Awaiting Nancy's return  (1885)


    21-year-old Elizabeth was suffering with a bad cough, but her brothers all seemed to be healthy on a late April day in 1885.  The older children of the TAYLOR family related to their father how impressed they were with the Sunday evening sermon at the Presbyterian Church, and that Mr. Darby would probably be preaching on a regular basis in the future.  JOHN had stayed home the entire Sabbath day, supervising his little 2-year-old daughter, Hattie, during the absence of his spouse.

    JOHN's 46-year-old wife had gone away on an extended trip to visit her son's family in Pennsylvania, where Nancy's son "Willie" Wyman had not been well.  However, she was being missed very much by those remaining at home, but most especially by her husband.  If she were to travel alone again, JOHN decided, they should discuss it in more detail than they had this time.

    The weather was really pleasant next day when lonely JOHN TAYLOR herded several head of his cattle into a pasture where fresh spring grass was thriving.  At noon, he returned to the house for dinner, even though his dear Nancy was not there to prepare his lunch.
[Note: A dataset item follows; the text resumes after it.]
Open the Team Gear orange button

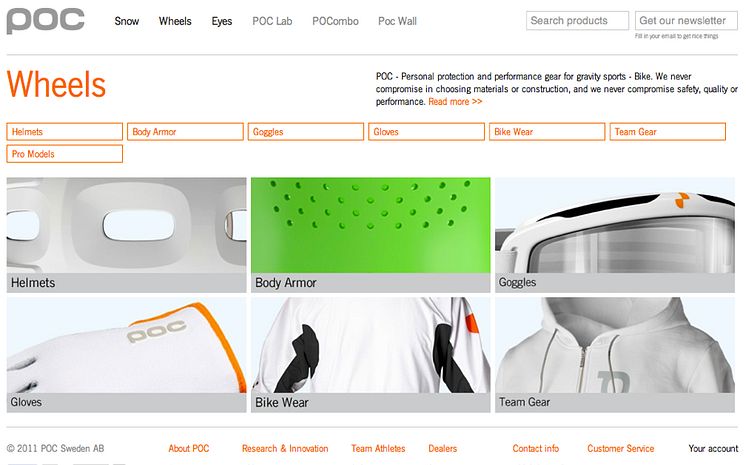pos(667,132)
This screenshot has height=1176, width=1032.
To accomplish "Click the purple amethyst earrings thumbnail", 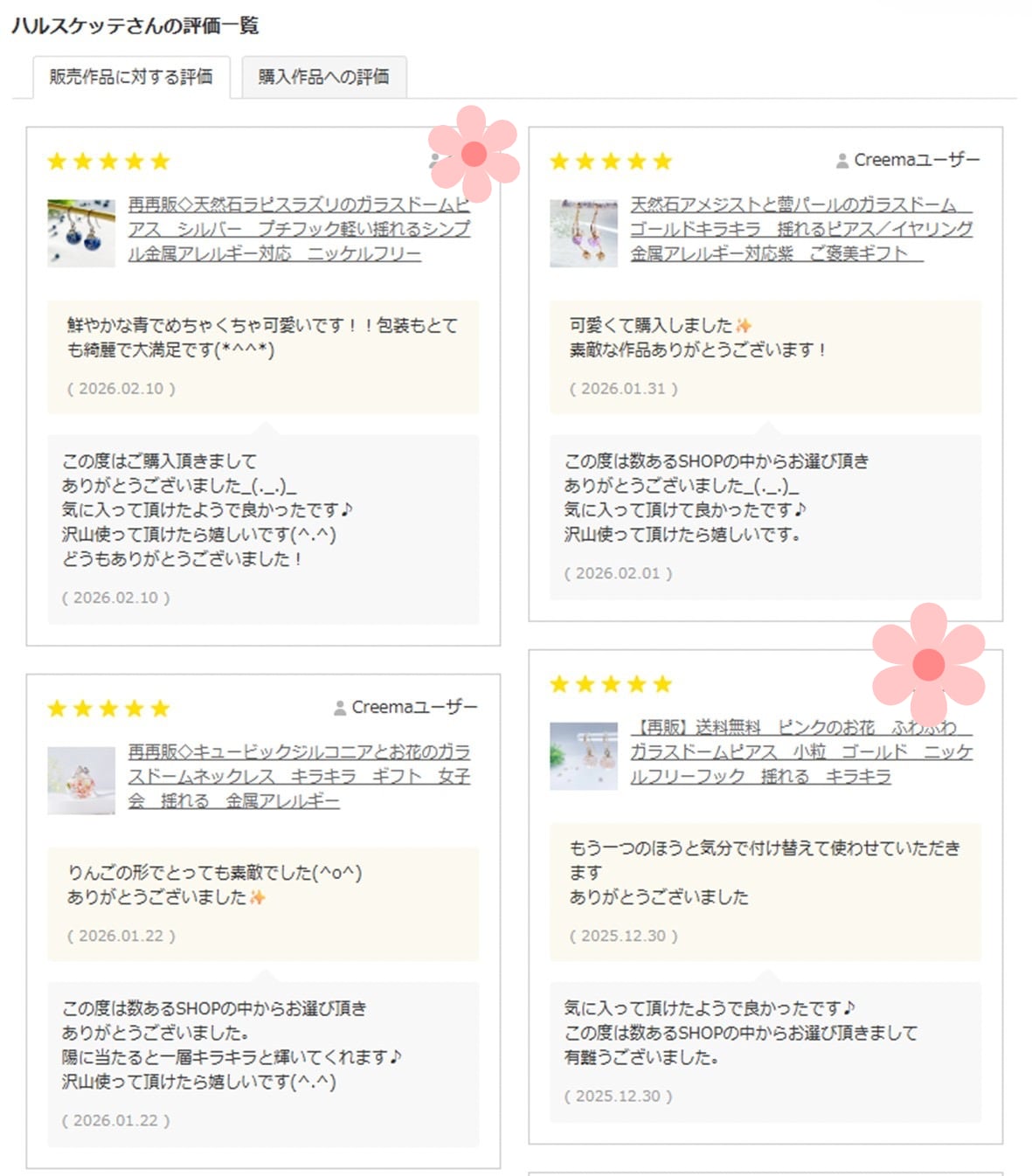I will pos(584,233).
    After the mid-day meal, JOHN strove to free his mind from the melancholy gloom of being apart from his beloved mate.  He decided to enjoy the fair weather, and took a walk with little Hattie being toted upon his back.  After strolling down through the lower field and timberland, they stopped to rest at the dumping area down by the railroad tracks and gazed at the tranquil peacefulness of the springtime scenery.
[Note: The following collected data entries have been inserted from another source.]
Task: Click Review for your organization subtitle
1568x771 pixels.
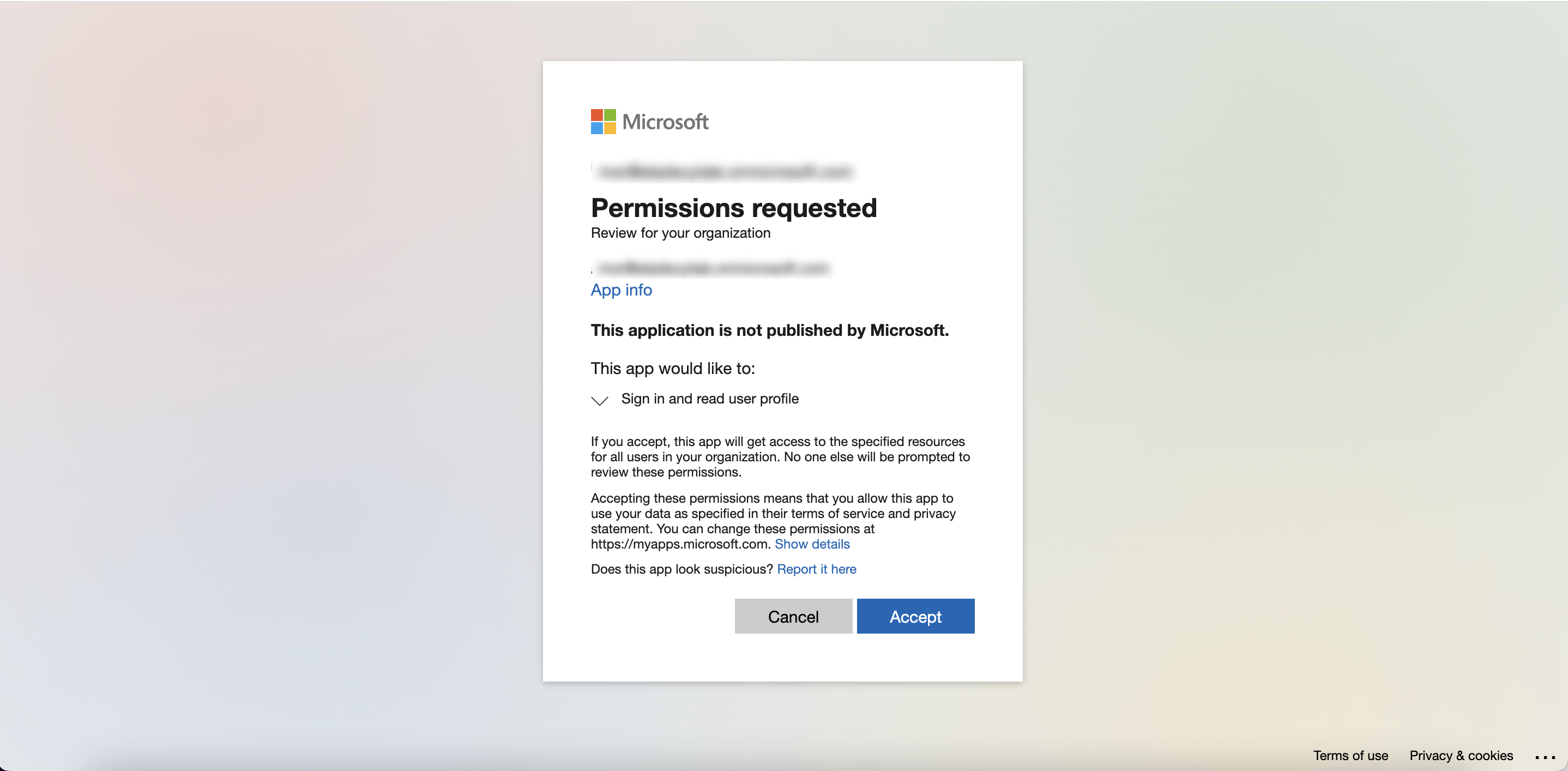Action: [680, 233]
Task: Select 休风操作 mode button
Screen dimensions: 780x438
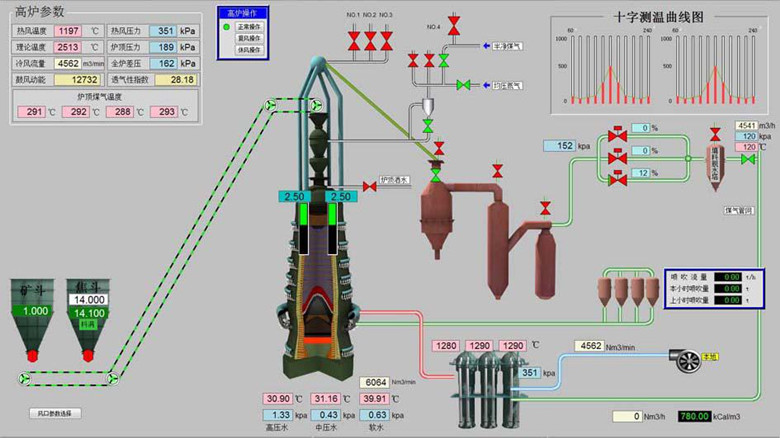Action: pos(249,49)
    Suddenly, the raucous clamor of a speeding steam locomotive and its trailing rail cars came roaring loudly down the track very close by their observation point.  The startled little girl instantly lifted both arms and cried out for her "Ma."  JOHN sympathetically tried to console Hattie in her fright and the longing for her mother, while he himself also earnestly wished Nancy were back home again.  Before this early spring day was over, JOHN rode to the post office to check the mail, but no letters arrived on that final April Monday of 1885.